▶ **ЗАДАНИЕ**:
По тексту о Казакове ответьте на вопросы:
1. Сколько лет было московскому мальчишке, о котором говорится в начале?
2. Чьи слова должны были стать эпиграфом к повести?
3. Какую картину смотрел в те годы герой рассказа «Зависть»?

▶ **ТЕКСТ ДЛЯ ЧТЕНИЯ**:
::::
Ломкое сознание тринадцатилетнего московского мальчишки, едва-едва пробудившись, испытало тогда напор поистине зловещей силы. Сопротивление этому напору и та нравственная высота, с которой, по зрелом размышлении, казаковский рассказчик оглядывал и судил самого себя с присущим ему максимализмом, должны были позволить, по мысли писателя, не подчиняясь всецело быту, вывести повествование на уровень высокой бытийности, не исключая библейской символики.
Эпиграфом к повести не случайно должны были послужить слова Иоанна Дамаскина: «Сосуд раздрася безгласен, мертвен, недвижим, таков живот наш есть: цвет и дым, и роса утренняя; воистину придите ибо узрите во гробех ясно где суть. Очеса и зрак плотский, все уведоша, яко трава, все погребишися. Велий плач и рыдание, велие воздыхание и нужда, разлучение душ, ада погибель, привременный живот, сень непостоянная, сон прелестный…»
Однако поиски писателя в этом направлении не осуществились, масштабный замысел не укладывался в уготованную ему форму, и о военном детстве мы у Казакова так почти ничего и не прочтем.
Разве лишь в рассказе «Зависть» (1965), где явно присутствуют мотивы неоконченной повести, герой, находясь на горном польском курорте, и впрямь услышал, что «какими-то йогами, какими-то умниками, мудрецами с Востока был предсказан конец света» (поляки всё не верили этому мистическому предсказанию и всё вспоминали пепел Освенцима и Варшавы), и под впечатлением этих слухов как бы исповедовался перед самим собой: «А я опять ушел, но уже дальше, в ту первую свою московскую ночь, когда я стоял на крыше под бомбежкой. Я увидел опять убитых и раненых и заваленные кусками стен улицы. Я увидел октябрь в Москве – баррикады, жирные туши аэростатов по бульварам, редкие, отчаянно громыхающие битком набитые трамваи. Пепел летел по улицам, временами где-то рвались снаряды. Листовки, как снег с неба, и в листовках обещание сладкой жизни. И мы на загородных полях, за Потылихой, ранние морозы, закаменевшая земля, неубранные вилки капусты, морковь, которую выковыривали палками. Противотанковые рогатки всюду, железобетонные колпаки, амбразуры в подвалах, патрули – полупустой город. Замерзающие дома, мрущие старухи, холод в квартирах, железные печки и всю зиму потом темнота, коптилки, лопнувшие трубы водопровода и бледные грязные лица. И все эти годы изнурительная работа грузчиком – дрова, уголь, рулоны бумаги, кирпич, потом слесарные мастерские, потом снег на крышах… Телогрейка, старые штаны, разбитые сапоги. И постоянный голод. Как это говорил тогда Василий на крыше? А, вот как: „Люблю повеселиться, в особенности пожрать!“ – все мы тогда любили повеселиться, да веселья не было. Я смотрел в те годы картину „Серенада солнечной долины“. Я смотрел на экран, как на тот свет, мне не верилось, что люди так могут жить где-нибудь. Потому что каждый раз после кино я шел домой в свою темную грязную конуру…»
В этих горьких воспоминаниях велика, без сомнения, доля авторской исповеди: страдающая память, невосполнимая утрата чего-то радостного и светлого, недоуменное чувство допущенной исторической несправедливости питают ее. И вопрос – как и почему такое стало возможно? – конечно же не мог не возникать перед Казаковым, как и перед каждым, кто испытал подобное в детстве.
::::
▶ **ФРАГМЕНТ ДАННЫХ**:
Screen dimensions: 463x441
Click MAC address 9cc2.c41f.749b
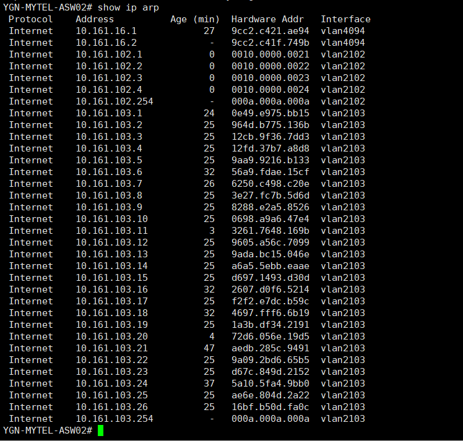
::::
▶ **ОТВЕТ**:
1. Тринадцать лет.
2. Слова Иоанна Дамаскина.
3. «Серенада солнечной долины».